Little did I know, this was the last day he would get out of bed, to celebrate a family tradition.

Steve was still eating fairly well. I tried to give him more well balanced meals but made sure to ask him what he was hungry for. It was like he was on death row waiting for that last meal. I didn’t know when that would be, so I tried to keep it interesting. I honored all requests.

The hospice nurses would come Monday, Wednesday, Friday and then on Tuesday and Thursday, they would come and give him his baths and shave him. Make him feel like a man again. And he loved the visits.

In between hospice visits, numerous family members and friends paid him a visit. Some days, he was too tired and had enough of the visits.

This would be the last week that he could feed himself. But, he still ate.

Once upon a time, not so long ago, we were living our dream life. Once upon a time…

What Do You Say?

What is my response to someone who has no idea that I lost Steve? They didn’t even know his name. They never met him. They don’t know what he did for a living. They never shook his hand or saw his smile. Yet they assume he exists, he’s just at work or at the store… or just “out.” 

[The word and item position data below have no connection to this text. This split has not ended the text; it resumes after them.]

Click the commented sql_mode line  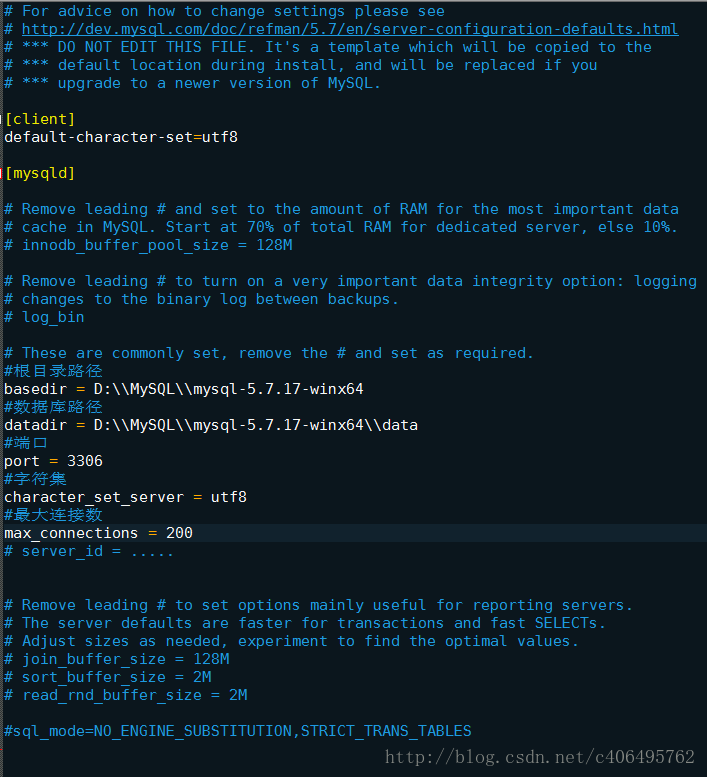click(238, 731)
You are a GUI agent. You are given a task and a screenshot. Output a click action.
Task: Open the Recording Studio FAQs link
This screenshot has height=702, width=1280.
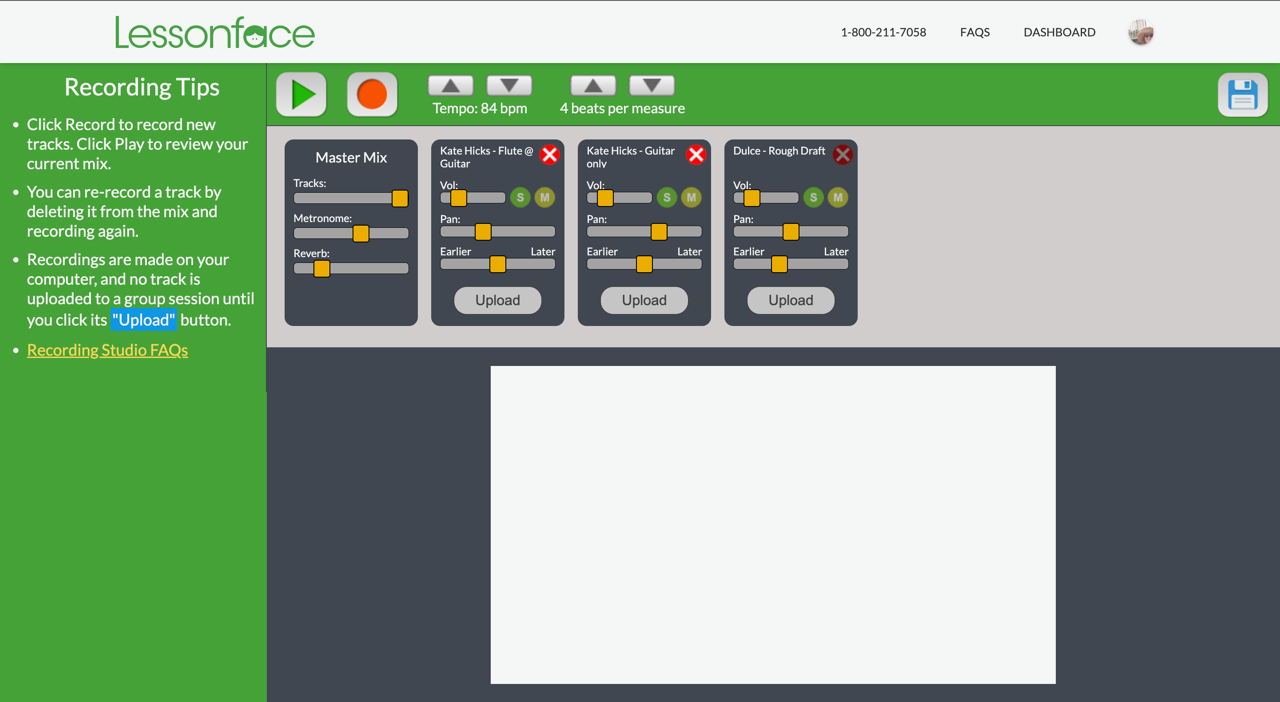pos(107,350)
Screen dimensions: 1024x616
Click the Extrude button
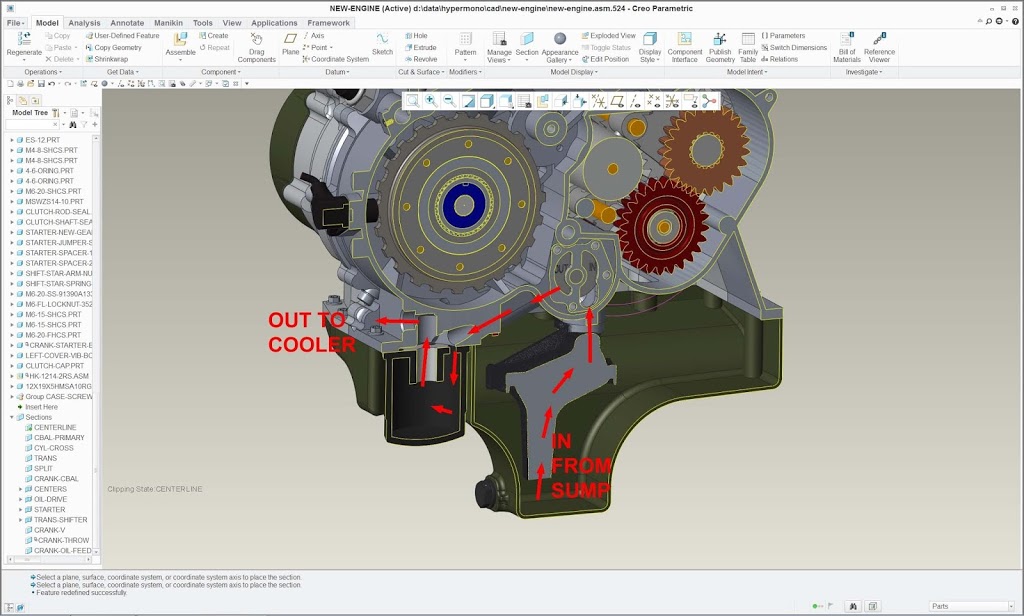click(419, 47)
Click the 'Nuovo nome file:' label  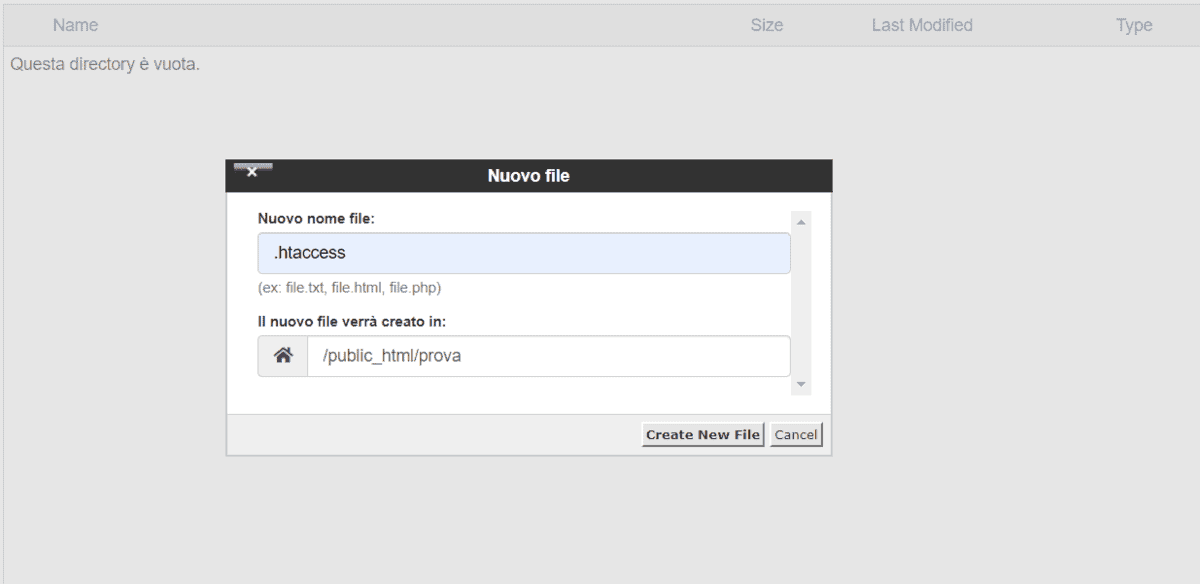(x=316, y=218)
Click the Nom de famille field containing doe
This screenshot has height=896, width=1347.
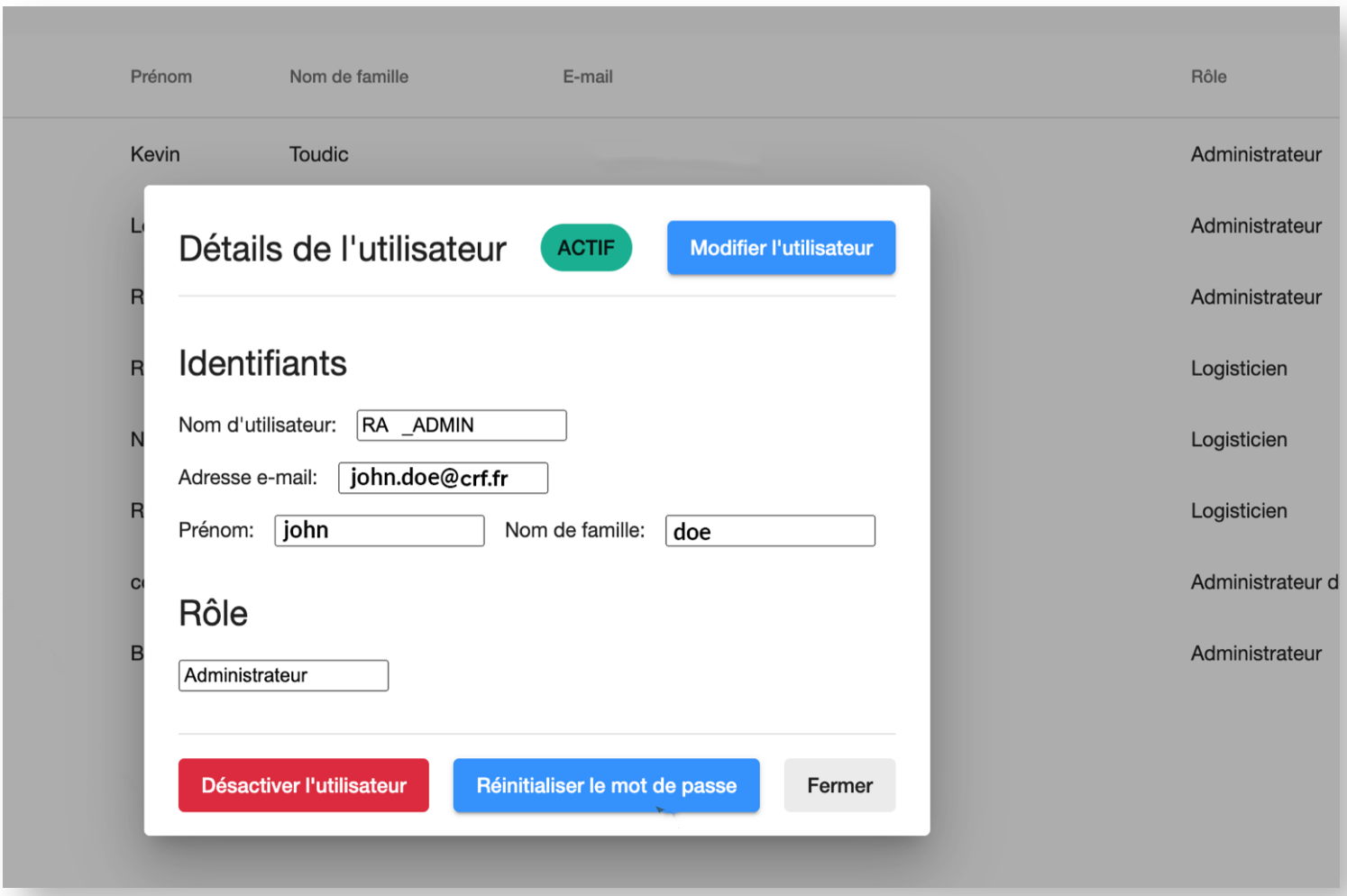(x=769, y=531)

I had a contractor over the other day. The project was to install new garage doors. It was the last project Steve and I had talked about on our infamous “list.” We would choose one thing, save for it, then get it done. 

These garage doors were ordered before Steve died. Due to the shortage of everything, it took the better part of 10 months for them to arrive. 

The contractor was installing them and I told him I came within days of canceling before he called. After all, while I’m going to enjoy the benefits, Steve’s not here to see the final product. Some things aren’t important if you have no one to share with. It’s just a thing that needs to get done.

The man proceeded to tell me that we ordered one of the best quality they offer and he was sure my husband just wanted to please me…. 

And there you have it! 

What do you say?

Do I be honest and tell him my personal business? That could set me up… either to be taken advantage of, or get some sympathy and maybe throw something into the deal for free. 

What do I say?

Do I not say anything and just agree with him? YES! My husband wanted us to get what I really loved. And just move on after this. 

What do I say?

Do I not say anything but talk about Steve in the past tense? For instance, “he would have really loved this.” And then, would the contractor really pick up on it? Probably not. That leaves the door open – am I divorced or separated? I’m neither of these.

What do I say?

Do I say he’s going to love this, like when he gets home from wherever he is? 

At the end of the conversation, I sauntered up the small hill to the house. Tears were starting to run down my cheeks. I knew the story of the garage doors and how they came to be. At the same time, I knew how we… the new Steve and I …. are still coming to be. I knew he saw them, loved them, and he was saying “Honey, as long as you’re happy, I’m happy.”

That happiness was bitter sweet. Check that off the list, but it was the last thing Steve physically had a part in. I know he’ll always be a part of my decisions, because we’re a team. He’ll guide me. 

I think, in the end, I can’t worry about what I say. People are always sorry because that’s the societal thing to say. But, they don’t get your heartbreak, the hurt, the emotions which you can’t control over silly garage doors. 

What do you say?

Sometimes it’s best to say nothing at all.